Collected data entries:

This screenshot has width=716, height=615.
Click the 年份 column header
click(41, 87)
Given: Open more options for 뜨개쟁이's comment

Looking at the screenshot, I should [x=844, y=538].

= Goal of the exercise =
Repeat the records exactly, leaving out none of them.

= Solution for this problem =
This screenshot has width=716, height=615.
Click the 年份 column header
click(41, 87)
Given: Open more options for 뜨개쟁이's comment

Looking at the screenshot, I should [x=844, y=538].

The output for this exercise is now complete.